Connect with Scala to the HDFS of Hadoop

HDFsWrite data to HDFS

Example of how to write RDD data in a HDFS of Hadoop.

Delete the file if it exists
Import Scala. sys. process. _
"HDFs DFS-rm-R/pruebas"!

Record a RDD in HDFS
Val Rdd = sc. parallelize (List (
    (0, 60),
    (0, 56),
    (0, 54),
    (0, 62),
    (0, 61),
    (0, 53),
    (0, 55),
    (0, 62),
    (0, 64), 
    (1, 73),
    (1, 78),
    (1, 67),
    (1, 68),
    (1, 78)
))
Rdd. SaveAsTextFile ("HDFs:///pruebas/prueba1.csv")
Rdd. Collect

Write Data in HDFS (2nd form)

An example of how to write plain text data to a Hadoop HDFS.

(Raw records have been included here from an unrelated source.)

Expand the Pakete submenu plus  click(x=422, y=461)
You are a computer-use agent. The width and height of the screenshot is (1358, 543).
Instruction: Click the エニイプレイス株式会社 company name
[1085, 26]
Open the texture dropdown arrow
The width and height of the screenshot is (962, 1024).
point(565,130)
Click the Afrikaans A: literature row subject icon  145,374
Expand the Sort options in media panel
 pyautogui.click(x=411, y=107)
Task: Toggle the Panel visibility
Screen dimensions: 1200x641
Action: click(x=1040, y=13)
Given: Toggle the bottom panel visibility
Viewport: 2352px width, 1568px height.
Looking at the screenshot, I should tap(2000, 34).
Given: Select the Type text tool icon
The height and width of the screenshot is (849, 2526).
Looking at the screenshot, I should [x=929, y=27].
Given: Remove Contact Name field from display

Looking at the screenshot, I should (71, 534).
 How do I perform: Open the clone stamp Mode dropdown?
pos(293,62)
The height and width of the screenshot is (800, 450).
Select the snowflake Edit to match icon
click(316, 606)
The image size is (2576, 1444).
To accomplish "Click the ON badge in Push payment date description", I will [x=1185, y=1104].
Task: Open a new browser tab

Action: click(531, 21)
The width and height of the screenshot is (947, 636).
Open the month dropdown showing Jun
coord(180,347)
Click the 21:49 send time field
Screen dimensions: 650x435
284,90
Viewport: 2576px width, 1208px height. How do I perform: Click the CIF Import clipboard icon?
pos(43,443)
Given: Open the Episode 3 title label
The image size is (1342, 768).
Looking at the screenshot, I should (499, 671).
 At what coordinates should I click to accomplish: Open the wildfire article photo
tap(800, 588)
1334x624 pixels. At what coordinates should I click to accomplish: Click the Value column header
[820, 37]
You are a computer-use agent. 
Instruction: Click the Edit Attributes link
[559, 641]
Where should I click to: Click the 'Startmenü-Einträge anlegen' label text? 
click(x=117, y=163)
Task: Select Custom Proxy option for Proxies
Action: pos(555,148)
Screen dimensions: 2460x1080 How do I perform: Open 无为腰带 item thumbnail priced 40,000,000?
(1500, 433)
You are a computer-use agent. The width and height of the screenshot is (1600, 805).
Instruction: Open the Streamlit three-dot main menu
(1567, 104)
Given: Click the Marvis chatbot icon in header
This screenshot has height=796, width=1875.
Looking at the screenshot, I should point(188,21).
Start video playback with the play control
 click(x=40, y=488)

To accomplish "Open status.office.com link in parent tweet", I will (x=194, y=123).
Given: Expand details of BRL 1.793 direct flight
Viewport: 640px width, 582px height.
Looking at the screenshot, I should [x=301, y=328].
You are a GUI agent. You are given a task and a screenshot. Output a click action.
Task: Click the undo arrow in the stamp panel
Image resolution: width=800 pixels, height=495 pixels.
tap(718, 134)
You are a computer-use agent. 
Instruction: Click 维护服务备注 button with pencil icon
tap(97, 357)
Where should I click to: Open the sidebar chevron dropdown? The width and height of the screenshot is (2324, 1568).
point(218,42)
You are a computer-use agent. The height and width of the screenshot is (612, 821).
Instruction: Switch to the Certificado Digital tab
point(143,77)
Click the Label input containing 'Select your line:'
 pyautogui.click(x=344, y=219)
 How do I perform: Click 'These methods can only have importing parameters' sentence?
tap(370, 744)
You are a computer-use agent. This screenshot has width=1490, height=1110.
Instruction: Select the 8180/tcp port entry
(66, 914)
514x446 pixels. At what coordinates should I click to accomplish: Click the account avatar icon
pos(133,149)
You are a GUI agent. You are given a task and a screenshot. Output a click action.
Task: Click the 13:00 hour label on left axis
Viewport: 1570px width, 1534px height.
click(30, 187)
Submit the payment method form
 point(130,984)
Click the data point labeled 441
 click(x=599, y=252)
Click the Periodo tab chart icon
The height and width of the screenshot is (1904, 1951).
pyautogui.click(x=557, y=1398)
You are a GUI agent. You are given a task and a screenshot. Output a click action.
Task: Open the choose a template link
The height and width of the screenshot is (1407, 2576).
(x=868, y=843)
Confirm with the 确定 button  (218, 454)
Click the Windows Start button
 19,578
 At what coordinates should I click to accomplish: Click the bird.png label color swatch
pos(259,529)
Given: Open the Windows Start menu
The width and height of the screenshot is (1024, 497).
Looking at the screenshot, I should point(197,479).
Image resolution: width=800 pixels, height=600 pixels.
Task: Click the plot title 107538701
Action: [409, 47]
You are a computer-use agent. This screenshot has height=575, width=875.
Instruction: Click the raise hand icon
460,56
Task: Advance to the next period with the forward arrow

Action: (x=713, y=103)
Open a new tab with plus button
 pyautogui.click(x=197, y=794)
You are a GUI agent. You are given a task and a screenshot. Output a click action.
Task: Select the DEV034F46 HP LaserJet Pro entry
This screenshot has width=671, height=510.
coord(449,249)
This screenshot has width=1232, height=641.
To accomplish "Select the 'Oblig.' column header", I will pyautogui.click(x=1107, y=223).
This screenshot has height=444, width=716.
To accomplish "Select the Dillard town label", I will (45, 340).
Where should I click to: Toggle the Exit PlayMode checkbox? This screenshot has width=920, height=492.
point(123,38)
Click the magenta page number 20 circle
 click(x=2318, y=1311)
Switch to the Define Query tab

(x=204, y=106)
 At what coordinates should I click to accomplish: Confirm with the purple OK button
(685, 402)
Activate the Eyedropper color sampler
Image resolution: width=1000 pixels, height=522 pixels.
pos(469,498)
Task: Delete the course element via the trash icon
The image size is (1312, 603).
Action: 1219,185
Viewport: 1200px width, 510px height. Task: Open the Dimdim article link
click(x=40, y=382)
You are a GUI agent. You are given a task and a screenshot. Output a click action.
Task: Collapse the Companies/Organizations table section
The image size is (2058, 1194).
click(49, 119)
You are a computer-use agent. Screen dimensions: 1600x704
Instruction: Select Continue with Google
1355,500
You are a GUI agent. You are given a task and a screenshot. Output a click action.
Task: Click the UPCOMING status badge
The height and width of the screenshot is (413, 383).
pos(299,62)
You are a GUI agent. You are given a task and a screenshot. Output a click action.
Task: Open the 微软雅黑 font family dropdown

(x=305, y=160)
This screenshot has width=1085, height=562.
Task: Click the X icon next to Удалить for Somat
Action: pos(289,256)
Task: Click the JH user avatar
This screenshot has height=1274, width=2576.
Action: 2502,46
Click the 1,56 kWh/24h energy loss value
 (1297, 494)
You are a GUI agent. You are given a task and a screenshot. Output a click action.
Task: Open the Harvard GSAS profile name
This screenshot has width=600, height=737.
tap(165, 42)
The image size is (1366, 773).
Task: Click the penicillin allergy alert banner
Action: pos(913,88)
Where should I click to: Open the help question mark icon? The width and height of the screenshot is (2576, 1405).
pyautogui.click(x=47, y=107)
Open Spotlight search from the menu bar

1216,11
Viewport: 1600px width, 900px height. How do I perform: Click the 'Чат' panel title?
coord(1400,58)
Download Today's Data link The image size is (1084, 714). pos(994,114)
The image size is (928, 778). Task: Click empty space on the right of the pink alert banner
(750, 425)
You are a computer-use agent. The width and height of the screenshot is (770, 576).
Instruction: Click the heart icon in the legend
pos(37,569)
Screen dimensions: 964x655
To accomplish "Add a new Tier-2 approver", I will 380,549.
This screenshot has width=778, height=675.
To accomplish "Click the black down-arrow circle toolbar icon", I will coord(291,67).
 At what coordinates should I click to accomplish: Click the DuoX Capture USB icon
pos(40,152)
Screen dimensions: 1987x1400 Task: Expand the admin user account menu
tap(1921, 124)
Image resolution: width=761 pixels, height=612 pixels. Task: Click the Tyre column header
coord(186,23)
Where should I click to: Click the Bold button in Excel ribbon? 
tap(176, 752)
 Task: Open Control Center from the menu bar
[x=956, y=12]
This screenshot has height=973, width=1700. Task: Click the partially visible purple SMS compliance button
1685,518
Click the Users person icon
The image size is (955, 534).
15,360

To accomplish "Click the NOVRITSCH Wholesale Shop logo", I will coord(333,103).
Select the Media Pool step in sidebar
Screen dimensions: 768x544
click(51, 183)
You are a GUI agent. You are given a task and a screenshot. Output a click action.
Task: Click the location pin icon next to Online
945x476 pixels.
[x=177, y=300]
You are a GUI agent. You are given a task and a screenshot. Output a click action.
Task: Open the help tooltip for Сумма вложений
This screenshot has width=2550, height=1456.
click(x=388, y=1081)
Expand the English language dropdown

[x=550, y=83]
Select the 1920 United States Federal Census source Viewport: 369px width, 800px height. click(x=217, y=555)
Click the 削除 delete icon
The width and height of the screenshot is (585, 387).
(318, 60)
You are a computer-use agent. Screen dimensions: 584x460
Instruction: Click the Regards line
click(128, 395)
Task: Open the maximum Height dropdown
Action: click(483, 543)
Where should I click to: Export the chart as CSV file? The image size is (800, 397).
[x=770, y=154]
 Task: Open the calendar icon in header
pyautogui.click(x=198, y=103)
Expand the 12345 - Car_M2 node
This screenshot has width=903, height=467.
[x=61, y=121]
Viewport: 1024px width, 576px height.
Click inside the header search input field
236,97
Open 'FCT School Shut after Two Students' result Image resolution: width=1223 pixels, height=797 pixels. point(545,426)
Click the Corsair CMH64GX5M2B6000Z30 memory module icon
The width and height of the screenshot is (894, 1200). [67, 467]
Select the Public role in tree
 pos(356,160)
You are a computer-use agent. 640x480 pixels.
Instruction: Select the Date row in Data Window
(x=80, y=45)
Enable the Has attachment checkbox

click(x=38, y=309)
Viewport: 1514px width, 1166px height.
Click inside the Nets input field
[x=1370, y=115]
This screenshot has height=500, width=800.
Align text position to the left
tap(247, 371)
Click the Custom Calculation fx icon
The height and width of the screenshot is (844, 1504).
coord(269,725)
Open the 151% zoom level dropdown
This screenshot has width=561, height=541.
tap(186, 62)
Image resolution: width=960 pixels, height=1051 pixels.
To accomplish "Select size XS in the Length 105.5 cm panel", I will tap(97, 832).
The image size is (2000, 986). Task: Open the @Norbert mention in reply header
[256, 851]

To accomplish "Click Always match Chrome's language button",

import org. apache. Hadoop. conf. Configuration;
import org. apache. Hadoop. fs. FileSystem;
import org. apache. Hadoop. fs. Path;
Import java. io. PrintWriter;

Object APP {

println ("Writing test in HDFS...")
Val conf = new Configuration ()
Val fs = FileSystem. Get (CONF)
Val output = fs. Create (New Path ("HDFs://sandbox-hdp.hortonworks.com: 8020/Tests/test2. txt"))
Val writer = new PrintWriter (output)
Try
    Writer. write ("Hello World") 
    Writer. write ("n")
}
Finally
    Writer. Close ()
}
Print ("Finished!")
}

Add data to HDFS

Example of adding data of type dataframe to a HDFS

Val df = Seq ((1, 2), (3, 4), (5.6), (0.0)). ToDF ("Col_0", "Col_1")
DF. Show ()

DF. Write. Mode ("Overwrite"). Format ("Parquet"). Save ("HDFs:///incrementar_datos.parquet")

DF. Write. Mode ("append"). Format ("Parquet"). Save ("HDFs:///incrementar_datos.parquet")

Val df2 = Spark
  . read
  . Format ("parquet")
  . Option ("InferSchema", True)
  . Load ("HDFs:///incrementar_datos.parquet")

Df2. Show ()
+-----+-----+ DF
| Col_0 | Col_1 |
+-----+-----+
|    1 |    2 |
|    3 |    4 |
|    5 |    6 |
|    0 |    0 |
+-----+-----+

+-----+-----+ DF2
| Col_0 | Col_1 |
+-----+-----+
|    1 |    2 |
|    3 |    4 |
|    1 |    2 |
|    3 |    4 |
|    5 |    6 |
|    0 |    0 |
|    5 |    6 |
|    0 |    0 |
+-----+-----+

 

Read RDDs from HDFS

Simple example of how to read data from a HDFS.

Val rdd2 = sc. TextFile ("HDFs:///pruebas/prueba1.csv")
Rdd2. Collect ()

Note: SC refers to SparkContext, in many big data development environment is already instantiated but we should instantiate the object.

 

Read Dataframes from HDFS

import org. apache. Spark. sql. SparkSession

import org. apache. Spark. sql. DataFrame

Val df: DataFrame = Spark
  . read
  . Format ("CSV")
  . Option ("header", false)
  . Option ("InferSchema", True)
  . Load ("HDFs:///pruebas/prueba1.csv")

DF. Show ()

Note: Spark refers to SparkSession, in many big data development environment is already instantiated but we should instantiate the object.